### AUFGABEN
1. Wie groß ist laut dem Text über Fraport und den Flughafen Pulkovo der Anteil der Fraport AG an Pulkovo?
2. Schreib den Text über die Fraport-Beteiligung am Flughafen Pulkovo nach seinem letzten Satz weiter.

══ VORLIEGENDER TEXT ══

Damit konfrontiert, erklärt das Finanzministerium, es habe jetzt die Bundesregierung angefragt, ob sie etwas über eine militärische Nutzung wisse. Doch auch das Auswärtige Amt habe derzeit keine Erkenntnisse und müsse zunächst weitere Nachforschungen anstoßen, so ein Ministeriumssprecher. Sollte sich der Verdacht bestätigen, "sind die Lage und der Umgang mit der Beteiligung der Fraport neu zu bewerten". Bisher hält die Fraport AG an ihrem 25-Prozent-Anteil an Pulkovo fest, hat sich aber nach eigenen Angaben aus dem Management des Flughafens zurückgezogen.

Militär-Kommandantur auf Flughafen-Website

Wer nach militärischen Einrichtungen in Pulkovo sucht, wird schnell fündig: Auf der offiziellen Flughafen-Website ist eine "Kommandantur für militärische Kommunikation" verzeichnet. Auch telefonisch ist die Kommandantur für den hr zu erreichen. Dennoch kann Fraport nichts dazu sagen: "Wir haben dazu keine Informationen", sagt eine Fraport-Sprecherin. Auch das Finanzministerium in Wiesbaden muss passen.

Türschild der Kommandantur am Flughafen Pulkovo in St. Petersburg

Das weinrote Türschild der Kommandantur findet sich ebenfalls im Netz. Es trägt die Insignien des russischen Verteidigungsministeriums. Ähnliche Einrichtungen gibt es offenbar an mehreren Zivilflughäfen in Russland. In der russischsprachigen Wikipedia steht, die Kommandanturen gehörten zur Logistik-Abteilung des Militärs.

═══
══ AUSGANGSDATEN ══

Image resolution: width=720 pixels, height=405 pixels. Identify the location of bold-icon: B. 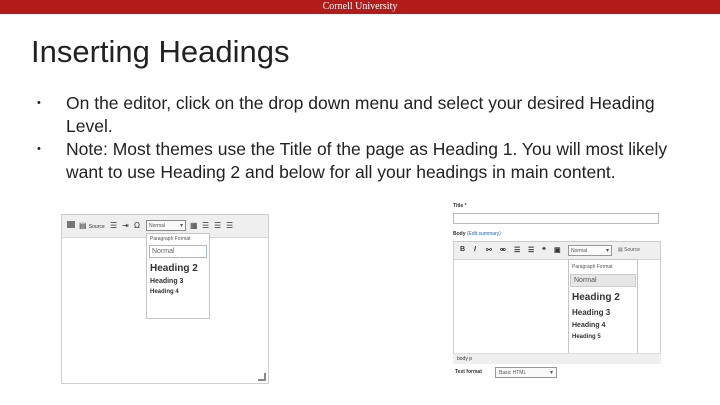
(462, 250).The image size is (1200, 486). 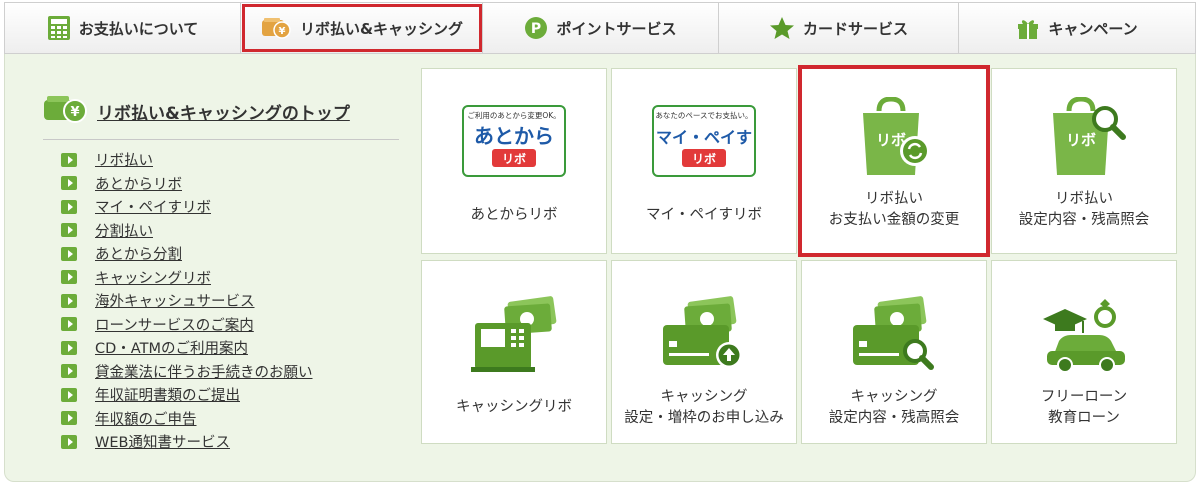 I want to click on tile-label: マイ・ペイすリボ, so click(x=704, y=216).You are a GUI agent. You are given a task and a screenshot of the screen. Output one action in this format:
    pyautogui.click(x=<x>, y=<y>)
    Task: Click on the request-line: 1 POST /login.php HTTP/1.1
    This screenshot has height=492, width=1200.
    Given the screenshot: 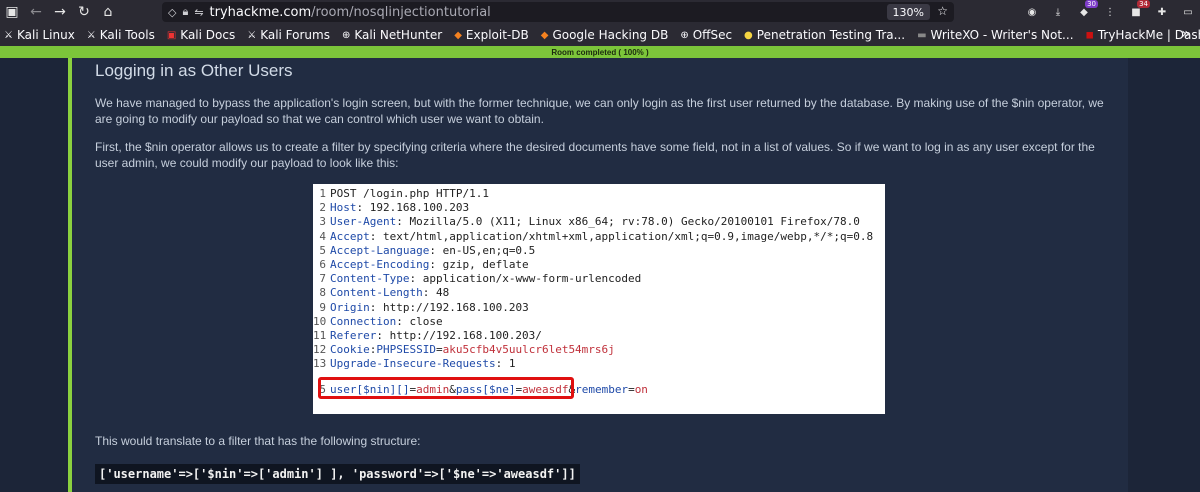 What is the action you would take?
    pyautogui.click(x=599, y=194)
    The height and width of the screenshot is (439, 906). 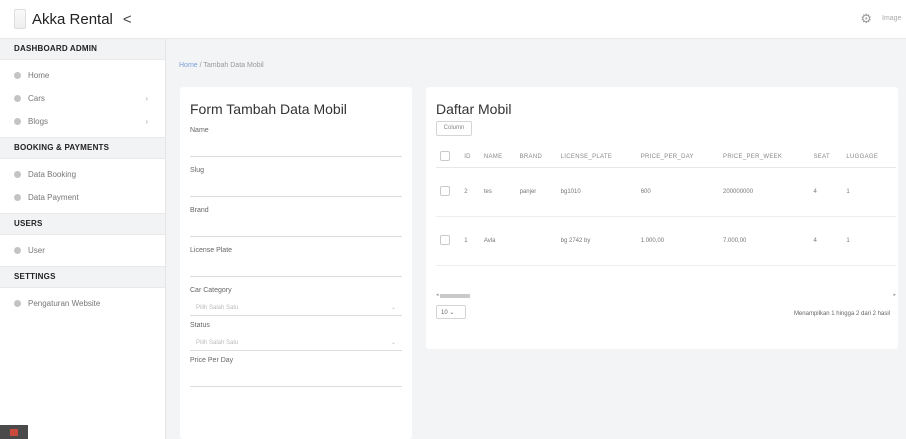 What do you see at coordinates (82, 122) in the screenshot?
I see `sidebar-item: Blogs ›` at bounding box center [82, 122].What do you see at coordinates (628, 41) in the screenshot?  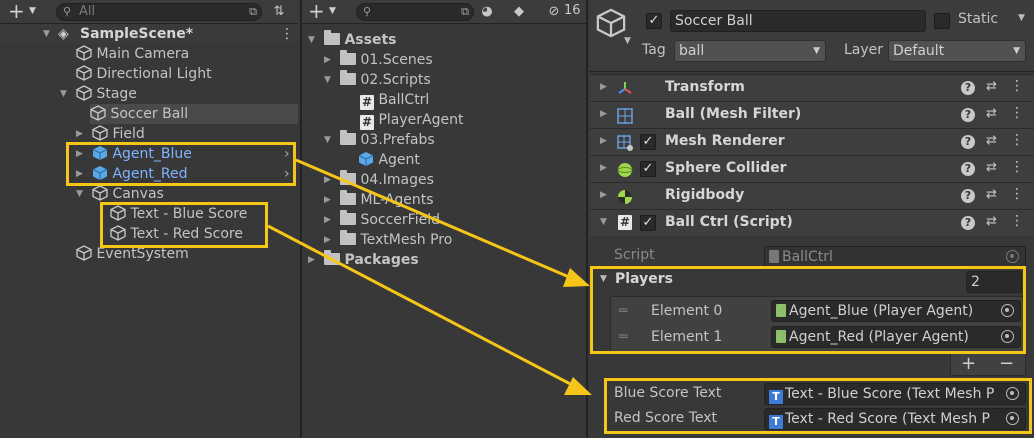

═══

### ANTWORTEN
1. Die Fraport AG hält einen Anteil von 25 Prozent an Pulkovo.

2.
Ex-Oberst geht von militärischen Transportflügen aus

Der Berliner Militär-Forscher Wolfgang Richter, Oberst a.D. und früher selbst häufiger in Pulkovo, hält das für plausibel. Er geht davon aus, dass das russische Militär auch zivile Flugplätze nutzt. Es gebe schon länger Hinweise, "dass Pulkovo genutzt worden ist für logistische Flüge der Streitkräfte". Das Militär habe mit zivilen Maschinen Material in die russische Exklave Kaliningrad transportiert.

Flughafen Pulkovo in St. Petersburg

Solche Flüge sind im Netz vielfach dokumentiert. Sogenannte Planespotter, die hobbymäßig Flugzeuge fotografieren, haben festgehalten, wie Maschinen der "Flugeinheit 224" in Pulkovo starten und landen. Diese Flugeinheit ist ein Frachtunternehmen, das zu 100 Prozent dem russischen Militär gehört.

Luftwaffe und Marine haben Pulkovo offenbar auch mit eigenen Maschinen angeflogen. Das ist auf der Internetseite "Flightradar24" verzeichnet, die die Funksignale von Flugzeugen auswertet. Demnach handelt es sich um Maschinen mit ziviler Anmutung, die aber Personal und Gerät transportieren können.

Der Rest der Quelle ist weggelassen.